Scan the data below for the string "accomplish". Copy every line where it appears.

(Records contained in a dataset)

════════════════

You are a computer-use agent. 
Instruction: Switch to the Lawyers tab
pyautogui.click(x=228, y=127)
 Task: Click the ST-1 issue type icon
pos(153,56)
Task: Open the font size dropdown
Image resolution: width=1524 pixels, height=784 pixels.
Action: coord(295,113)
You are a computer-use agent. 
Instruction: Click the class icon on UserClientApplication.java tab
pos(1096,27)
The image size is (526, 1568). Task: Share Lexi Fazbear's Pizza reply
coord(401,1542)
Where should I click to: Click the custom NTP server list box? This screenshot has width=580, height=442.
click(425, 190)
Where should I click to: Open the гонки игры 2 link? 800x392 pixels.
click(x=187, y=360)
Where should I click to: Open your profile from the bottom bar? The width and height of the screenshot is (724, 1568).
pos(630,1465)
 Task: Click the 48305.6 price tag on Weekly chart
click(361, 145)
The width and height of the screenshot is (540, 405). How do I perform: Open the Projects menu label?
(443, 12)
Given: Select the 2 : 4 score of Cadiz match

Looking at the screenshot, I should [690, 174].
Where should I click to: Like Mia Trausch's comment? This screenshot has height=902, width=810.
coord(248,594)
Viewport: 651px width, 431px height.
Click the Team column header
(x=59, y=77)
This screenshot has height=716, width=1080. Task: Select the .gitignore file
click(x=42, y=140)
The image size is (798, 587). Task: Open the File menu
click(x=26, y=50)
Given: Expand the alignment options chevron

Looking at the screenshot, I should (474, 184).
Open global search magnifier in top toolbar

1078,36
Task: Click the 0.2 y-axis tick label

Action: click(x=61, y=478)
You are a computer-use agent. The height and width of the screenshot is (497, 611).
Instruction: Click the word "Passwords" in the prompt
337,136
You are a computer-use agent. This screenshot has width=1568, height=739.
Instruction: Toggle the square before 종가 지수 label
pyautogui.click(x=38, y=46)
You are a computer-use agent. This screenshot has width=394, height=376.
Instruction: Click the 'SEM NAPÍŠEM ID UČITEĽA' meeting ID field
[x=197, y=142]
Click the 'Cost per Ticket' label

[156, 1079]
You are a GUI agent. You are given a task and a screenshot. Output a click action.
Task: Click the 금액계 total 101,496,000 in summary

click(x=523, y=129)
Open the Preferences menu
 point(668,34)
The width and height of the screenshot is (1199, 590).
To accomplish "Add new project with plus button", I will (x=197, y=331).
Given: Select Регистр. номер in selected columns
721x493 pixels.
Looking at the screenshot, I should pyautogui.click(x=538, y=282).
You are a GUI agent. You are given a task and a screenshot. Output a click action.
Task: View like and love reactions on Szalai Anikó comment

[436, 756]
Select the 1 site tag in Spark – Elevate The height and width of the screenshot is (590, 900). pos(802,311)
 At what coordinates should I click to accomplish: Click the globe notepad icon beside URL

════════════════

> _Response to this task_
To accomplish "Add new project with plus button", I will (x=197, y=331).
 At what coordinates should I click to accomplish: Click the globe notepad icon beside URL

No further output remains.